Task to carry out:
I need the number of lines in the following entries that hold the word "agent", and no other text.

Source records:
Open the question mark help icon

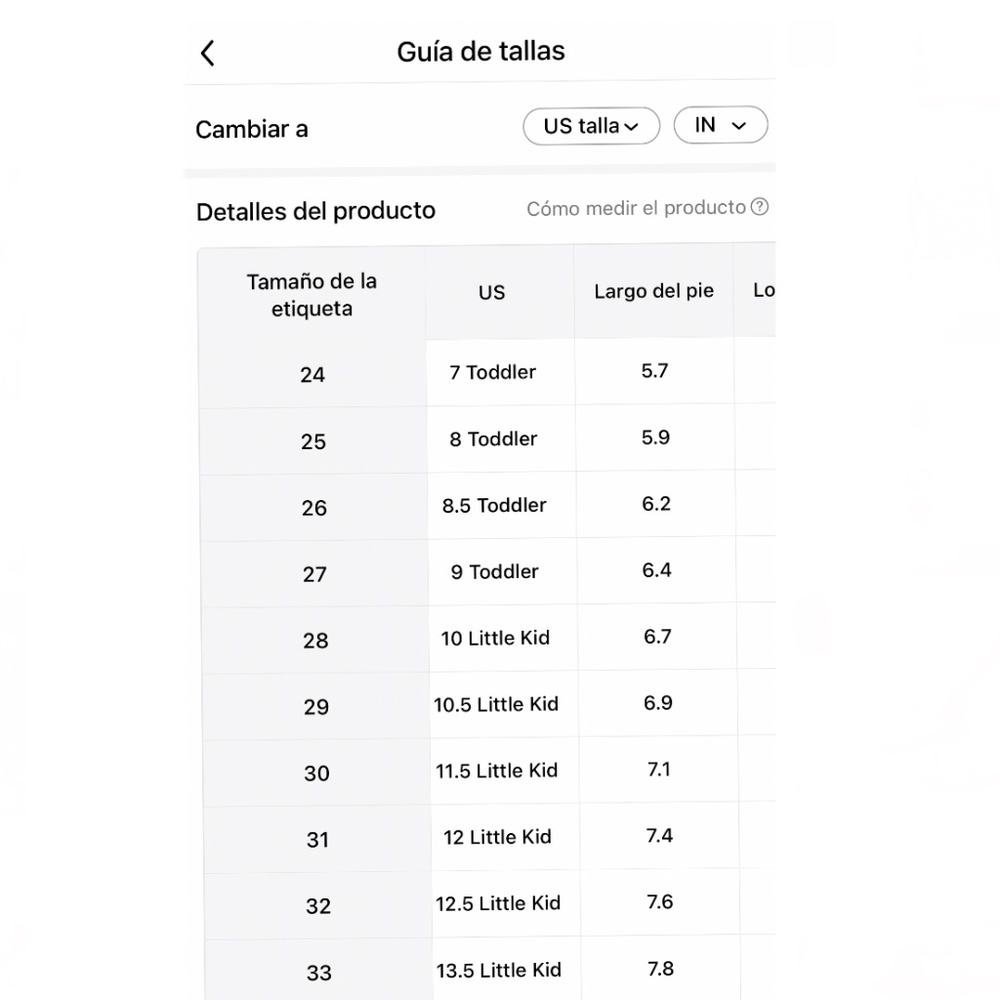pyautogui.click(x=759, y=207)
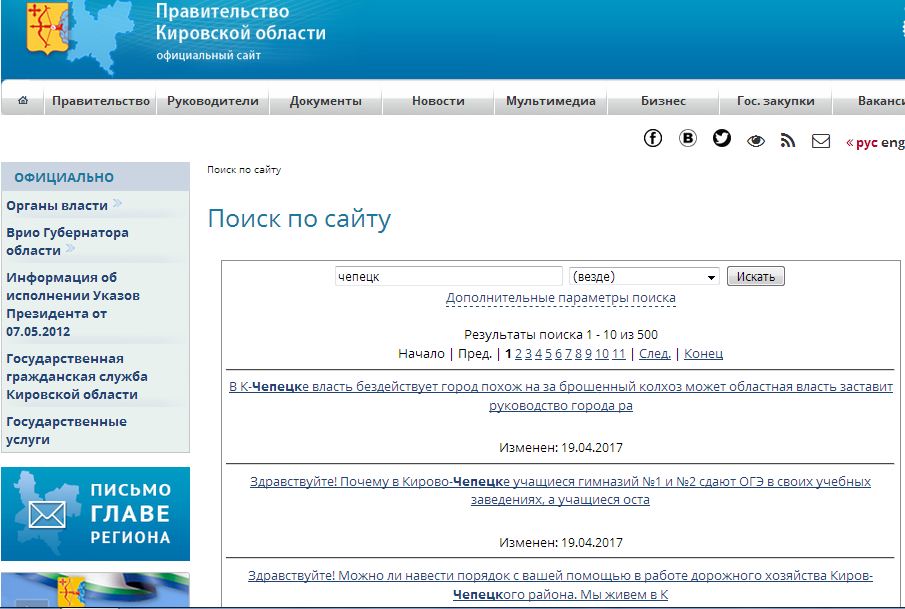The height and width of the screenshot is (609, 905).
Task: Select the Мультимедиа menu item
Action: tap(550, 101)
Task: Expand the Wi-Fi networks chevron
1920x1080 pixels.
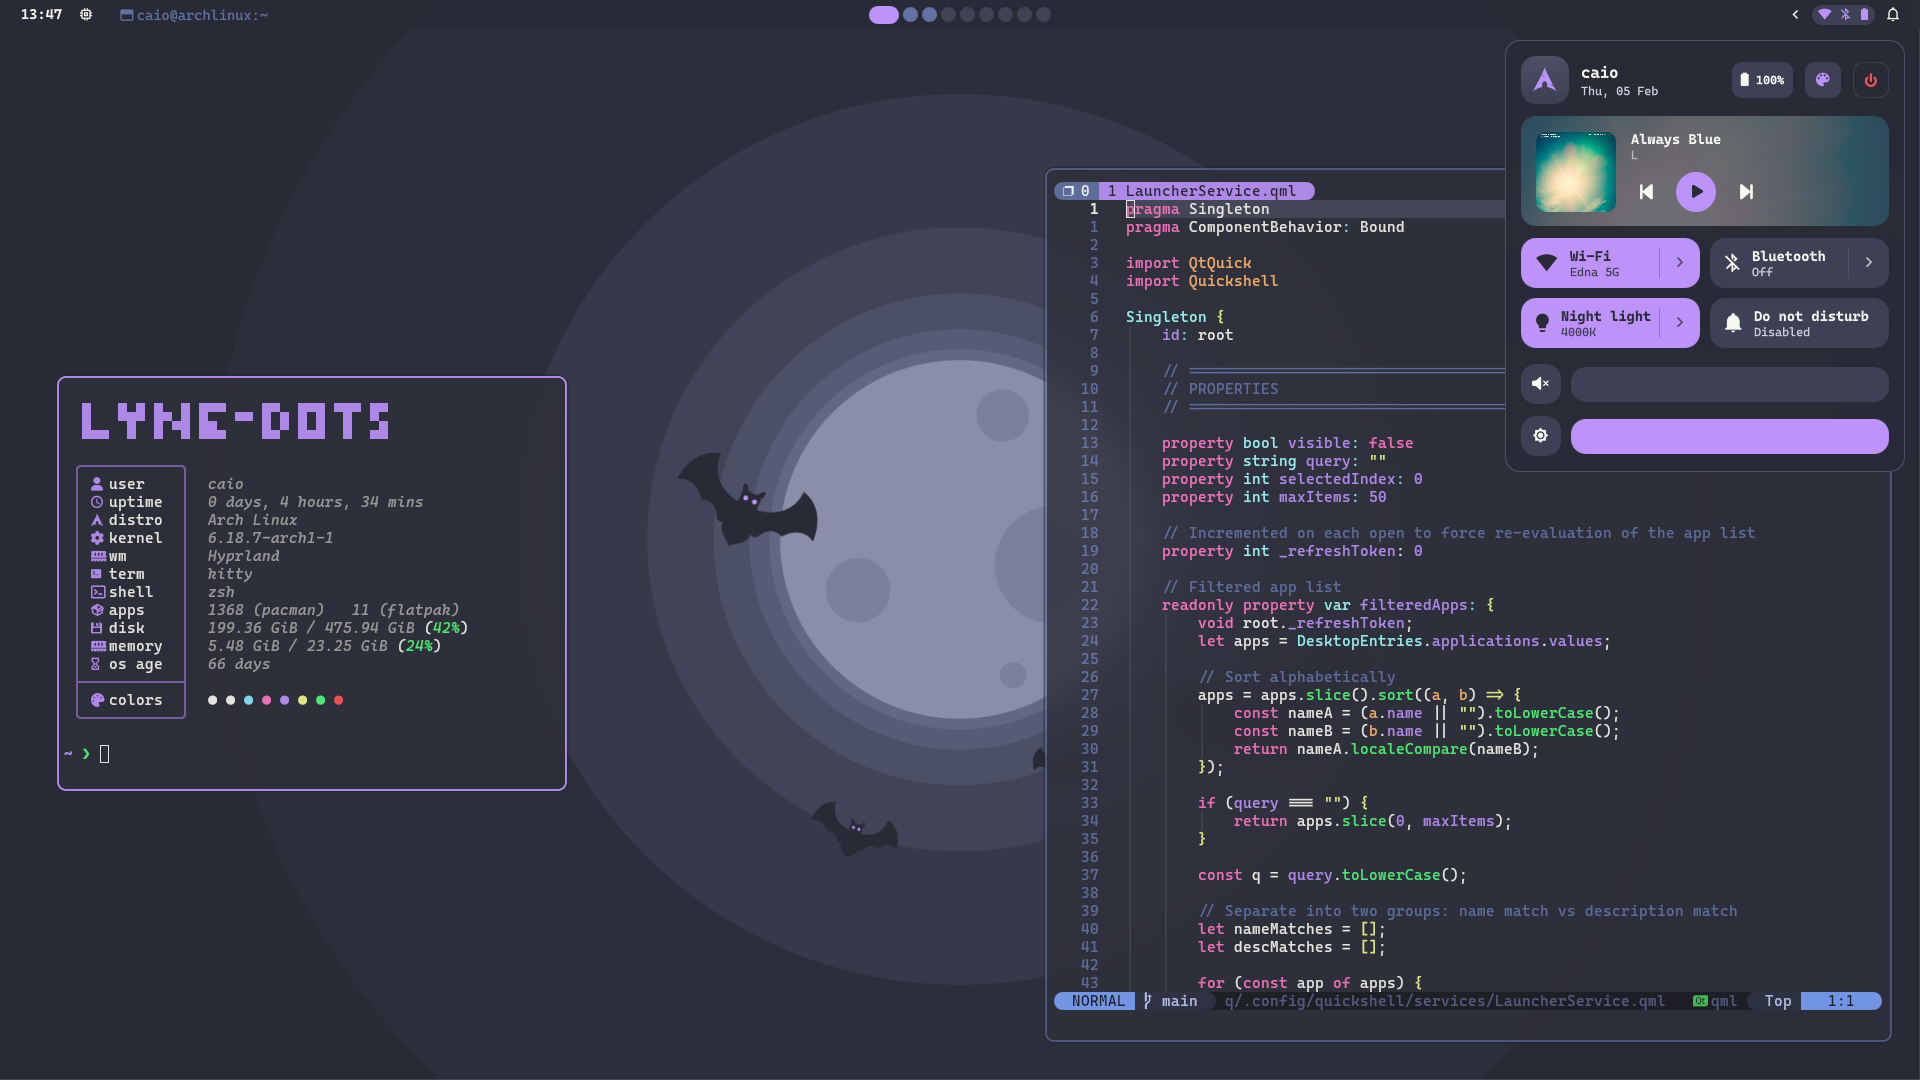Action: [1680, 263]
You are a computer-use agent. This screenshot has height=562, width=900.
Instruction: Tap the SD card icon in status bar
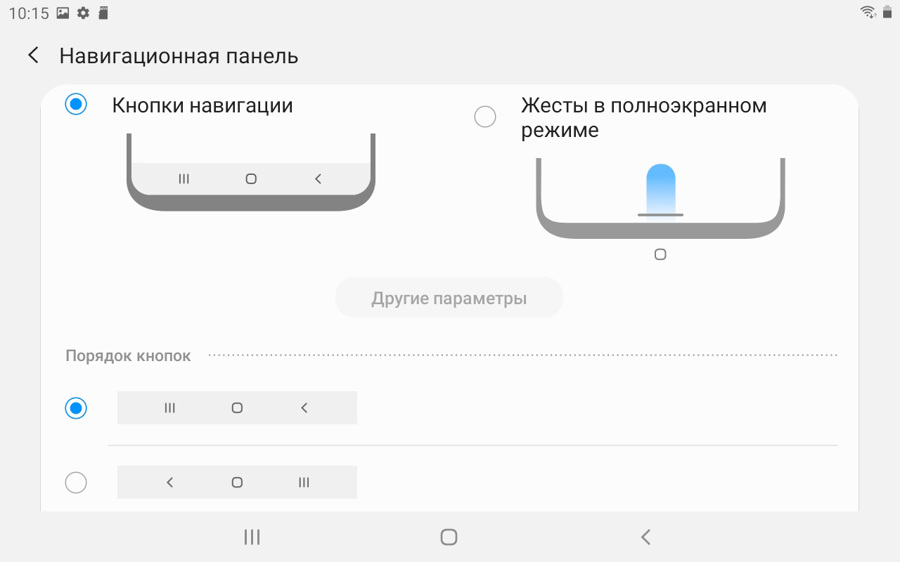pyautogui.click(x=103, y=13)
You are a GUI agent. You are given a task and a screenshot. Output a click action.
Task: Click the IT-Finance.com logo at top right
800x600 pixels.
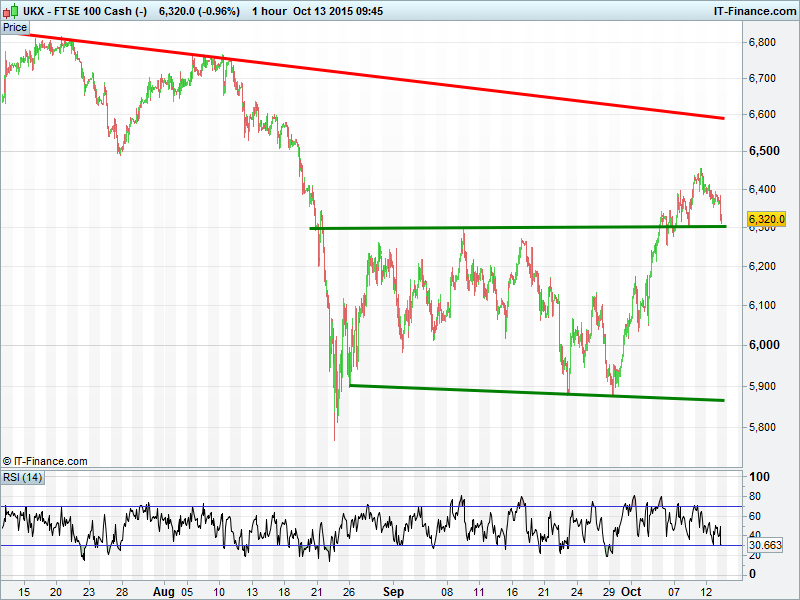[752, 10]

Expected answer:
2